#### Dataset entries
____
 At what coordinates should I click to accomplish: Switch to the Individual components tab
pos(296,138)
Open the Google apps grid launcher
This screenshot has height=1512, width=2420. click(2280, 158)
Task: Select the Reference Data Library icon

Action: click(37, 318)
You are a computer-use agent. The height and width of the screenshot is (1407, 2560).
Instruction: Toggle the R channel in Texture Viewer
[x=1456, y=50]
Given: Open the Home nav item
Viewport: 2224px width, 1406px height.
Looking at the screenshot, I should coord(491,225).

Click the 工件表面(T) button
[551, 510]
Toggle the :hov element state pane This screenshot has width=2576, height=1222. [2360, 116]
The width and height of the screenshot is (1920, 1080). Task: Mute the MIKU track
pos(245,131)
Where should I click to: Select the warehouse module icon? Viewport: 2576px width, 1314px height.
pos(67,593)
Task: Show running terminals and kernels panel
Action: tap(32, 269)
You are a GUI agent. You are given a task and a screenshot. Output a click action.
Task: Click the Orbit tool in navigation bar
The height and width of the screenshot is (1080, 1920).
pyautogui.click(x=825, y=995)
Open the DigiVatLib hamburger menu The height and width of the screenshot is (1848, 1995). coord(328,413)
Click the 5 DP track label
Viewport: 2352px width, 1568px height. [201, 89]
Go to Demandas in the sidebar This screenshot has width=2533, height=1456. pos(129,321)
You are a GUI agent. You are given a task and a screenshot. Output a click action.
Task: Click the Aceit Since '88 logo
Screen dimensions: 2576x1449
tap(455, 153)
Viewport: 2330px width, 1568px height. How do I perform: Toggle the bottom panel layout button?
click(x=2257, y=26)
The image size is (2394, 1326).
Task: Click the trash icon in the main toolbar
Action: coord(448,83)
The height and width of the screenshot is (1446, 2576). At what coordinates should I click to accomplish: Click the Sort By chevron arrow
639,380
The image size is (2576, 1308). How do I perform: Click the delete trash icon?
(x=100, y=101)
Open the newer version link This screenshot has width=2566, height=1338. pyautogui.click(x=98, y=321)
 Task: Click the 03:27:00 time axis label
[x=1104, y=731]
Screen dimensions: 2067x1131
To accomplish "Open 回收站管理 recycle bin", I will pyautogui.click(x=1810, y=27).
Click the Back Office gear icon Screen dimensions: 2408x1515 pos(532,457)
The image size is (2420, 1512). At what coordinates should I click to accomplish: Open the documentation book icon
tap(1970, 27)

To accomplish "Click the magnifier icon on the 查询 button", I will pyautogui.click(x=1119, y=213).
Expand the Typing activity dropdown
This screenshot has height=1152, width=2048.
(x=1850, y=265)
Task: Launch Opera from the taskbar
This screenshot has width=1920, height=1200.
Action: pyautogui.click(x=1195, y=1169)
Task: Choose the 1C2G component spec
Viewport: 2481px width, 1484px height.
____
#### TASK OBJECTIVE
Across all the lines of the data, count those that include the word "will" and reply with that number only.

#### ANSWER TO THE EXERCISE
2